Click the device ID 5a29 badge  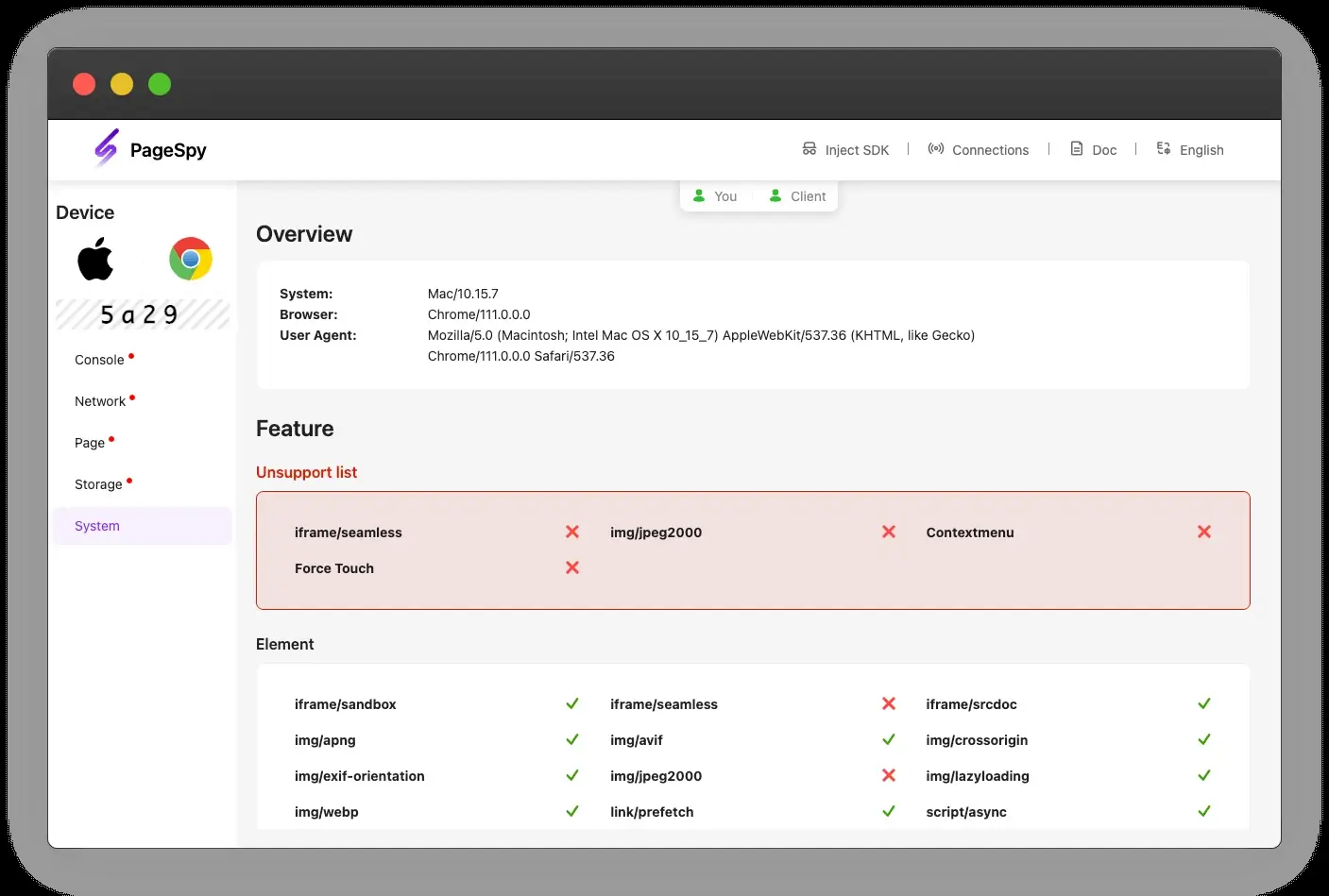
- - - - -
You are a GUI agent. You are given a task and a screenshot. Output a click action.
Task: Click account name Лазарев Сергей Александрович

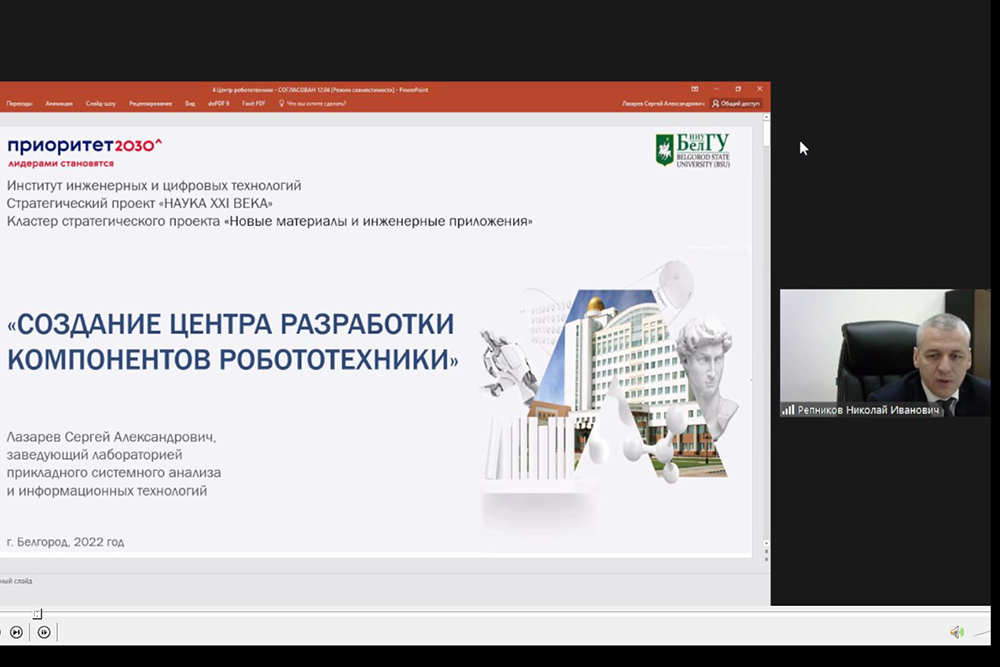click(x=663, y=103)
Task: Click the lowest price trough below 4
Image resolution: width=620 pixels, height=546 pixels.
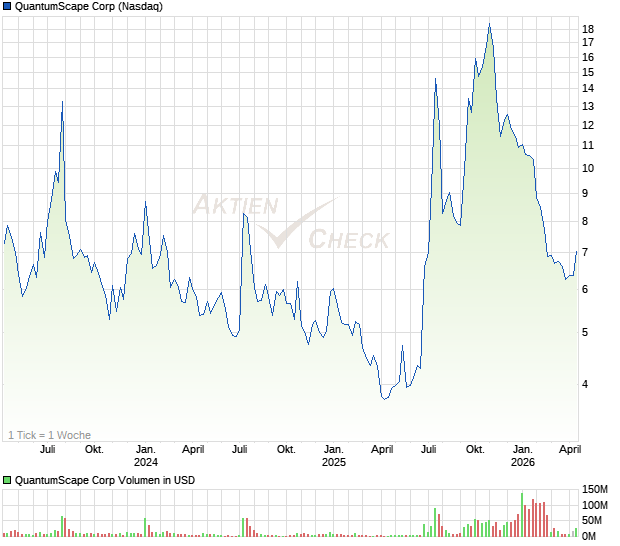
- - - - -
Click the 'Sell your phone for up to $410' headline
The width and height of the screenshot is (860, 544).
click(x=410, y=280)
- - - - -
◆ What this task involves
Each line from the one that contains "You are a GUI" down to the one that contains "Image resolution: width=620" is to be returned exactly as it stands above, both ends included, with pictures removed.

◆ Reply to the task
You are a GUI agent. You are given a task and a screenshot. Output a click action.
Task: Click account name Лазарев Сергей Александрович

click(x=663, y=103)
Task: Click the lowest price trough below 4
Image resolution: width=620 pixels, height=546 pixels.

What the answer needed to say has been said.